I almost spit my morning Diet Pepsi across my keyboard when I read that in a (frankly great) PCWorld review. Of course people will confuse those monitors! The names feel designed to be mixed up and forgotten.
It’s not a new problem. Monitor names suck and they always have.
If anyone should be able to keep track of monitor names, it’s Tim from Monitors Unboxed. But if there was another person who should be able to keep track of monitor names, it’d be me. I not only manage PCWorld magazine after analyzing PC tech for over 15 years, I’m also a degenerate monitor freak. Seriously, at one point I had not one, not two, but four high-end displays swapped in and out based on the game I was playing.
Don’t judge me, but do judge monitor makers for their awful naming and branding. Even I can’t keep these straight.
I led the charge with my “best PC accessory” pick in our 2025 Full Nerd awards: a genre-shattering 4K 240Hz beast dubbed the “MSI MPG 272URX QD-OLED.” Yes, that’s right. I had to look it up before shooting the podcast. And no, it shouldn’t be confused with either the MSI MPG 271QR QD-OLED X50 or MSI MAG 272QP QD-OLED X50.
MSI isn’t the only offender. Virtually all monitor makers seemingly choose their model names by plucking random noodles out of alphabet soup. Check out these legendarily unforgettable names from our roundup of the best gaming monitors:
- MSI MPG 272URX
- LG UltraGear 45GX950A-B
- Gigabyte GS34WQC
- Asus ROG Strix XG27AQDMG
- LG UltraGear 27GN950
- Asus ROG Strix XG27AQDPG
- Asus ROG Strix OLED XG32UCWG
I can identify the size of each monitor in those, but that’s it. The jumbled mix of numbers and letters instantly dribble out of your brain after reading each name. It’s a mess! And these are the best of the best, monitors I all actively want and would trade a kidney for!
When a friend or reader asks me for buying advice, it’s pretty easy to recommend an “RTX 5070” graphics card or “Ryzen 5” CPU depending on what sort of performance they’re after.
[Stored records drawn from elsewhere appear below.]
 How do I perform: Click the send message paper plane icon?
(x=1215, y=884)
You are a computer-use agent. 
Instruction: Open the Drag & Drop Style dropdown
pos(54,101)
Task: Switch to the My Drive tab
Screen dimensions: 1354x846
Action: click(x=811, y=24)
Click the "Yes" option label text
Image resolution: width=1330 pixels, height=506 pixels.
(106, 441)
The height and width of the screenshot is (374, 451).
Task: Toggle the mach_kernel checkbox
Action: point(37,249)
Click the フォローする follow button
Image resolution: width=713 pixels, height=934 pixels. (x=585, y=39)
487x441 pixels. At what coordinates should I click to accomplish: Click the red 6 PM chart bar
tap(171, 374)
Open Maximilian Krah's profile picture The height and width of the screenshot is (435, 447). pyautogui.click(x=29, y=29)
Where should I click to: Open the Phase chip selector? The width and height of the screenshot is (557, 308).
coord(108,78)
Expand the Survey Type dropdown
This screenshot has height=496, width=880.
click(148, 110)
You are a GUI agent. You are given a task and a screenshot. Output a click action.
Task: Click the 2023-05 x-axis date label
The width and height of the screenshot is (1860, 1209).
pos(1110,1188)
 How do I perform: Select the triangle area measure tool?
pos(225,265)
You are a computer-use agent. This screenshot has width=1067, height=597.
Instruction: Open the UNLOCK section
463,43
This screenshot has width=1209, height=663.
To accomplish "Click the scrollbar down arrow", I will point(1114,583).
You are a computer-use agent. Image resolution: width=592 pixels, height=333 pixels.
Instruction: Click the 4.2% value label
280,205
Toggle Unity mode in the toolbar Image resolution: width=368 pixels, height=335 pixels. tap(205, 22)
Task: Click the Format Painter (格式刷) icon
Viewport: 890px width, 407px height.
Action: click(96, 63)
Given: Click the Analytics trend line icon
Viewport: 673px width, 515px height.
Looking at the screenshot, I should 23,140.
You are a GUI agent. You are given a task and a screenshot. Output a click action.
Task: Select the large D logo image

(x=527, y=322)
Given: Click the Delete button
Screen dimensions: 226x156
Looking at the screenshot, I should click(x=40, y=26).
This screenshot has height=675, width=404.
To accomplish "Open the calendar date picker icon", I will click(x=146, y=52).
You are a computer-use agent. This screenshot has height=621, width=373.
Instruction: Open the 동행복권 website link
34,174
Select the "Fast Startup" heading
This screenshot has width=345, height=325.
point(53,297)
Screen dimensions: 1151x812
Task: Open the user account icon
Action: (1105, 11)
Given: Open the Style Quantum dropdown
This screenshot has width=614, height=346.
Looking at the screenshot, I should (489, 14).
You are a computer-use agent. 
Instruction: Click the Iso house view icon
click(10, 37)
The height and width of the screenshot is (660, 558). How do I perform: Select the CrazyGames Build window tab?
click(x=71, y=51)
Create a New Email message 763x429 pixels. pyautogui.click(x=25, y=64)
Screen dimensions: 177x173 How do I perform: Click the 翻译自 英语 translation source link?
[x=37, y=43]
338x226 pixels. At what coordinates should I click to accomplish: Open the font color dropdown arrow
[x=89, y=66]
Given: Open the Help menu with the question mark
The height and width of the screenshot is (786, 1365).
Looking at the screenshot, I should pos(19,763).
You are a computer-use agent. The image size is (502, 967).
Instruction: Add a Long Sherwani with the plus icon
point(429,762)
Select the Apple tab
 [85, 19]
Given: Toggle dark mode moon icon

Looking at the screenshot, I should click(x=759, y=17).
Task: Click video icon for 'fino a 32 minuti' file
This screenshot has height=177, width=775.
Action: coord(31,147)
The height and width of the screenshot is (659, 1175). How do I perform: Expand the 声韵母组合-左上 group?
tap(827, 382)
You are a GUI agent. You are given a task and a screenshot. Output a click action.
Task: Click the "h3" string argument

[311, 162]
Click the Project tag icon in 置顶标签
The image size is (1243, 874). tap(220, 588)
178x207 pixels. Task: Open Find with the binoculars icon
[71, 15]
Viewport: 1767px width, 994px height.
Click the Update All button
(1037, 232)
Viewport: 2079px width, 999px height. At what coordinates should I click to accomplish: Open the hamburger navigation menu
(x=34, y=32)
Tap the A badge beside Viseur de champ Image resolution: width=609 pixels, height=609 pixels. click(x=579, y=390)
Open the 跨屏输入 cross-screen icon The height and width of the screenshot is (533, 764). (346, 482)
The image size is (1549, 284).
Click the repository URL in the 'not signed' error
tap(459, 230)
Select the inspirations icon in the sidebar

Meanwhile, thanks to inane branding, it’s utterly impossible to make recommendations for monitors—and you can’t even use the names to identify general monitor speeds or panel types. Only size! They’re pointless.
It doesn’t have to be like this. Monitors like the HP Omen Transcend 32, Asus ProArt Display 5K, and Acer Predator X34 X0 get their points across with names you can actually process and remember. Vendors may be creating a wide range of monitors with different speeds and feeds, but the branding needs to improve.
With the RAM crunch and hardware shortages blowing around, industry experts expect 2026 to be a big year for monitor upgrades while people cling tightly to their older PCs. If a company can create badass monitors and give them names that people can identify without a decoder ring, it could be poised to rake in some serious cash.
Either way, this has been a problem for too long. Monitor makers: do better. Because I’m always going to confuse the MSI MPG 271QR QD-OLED X50 and the MSI MAG 272QP QD-OLED X50—if I even remember them to begin with.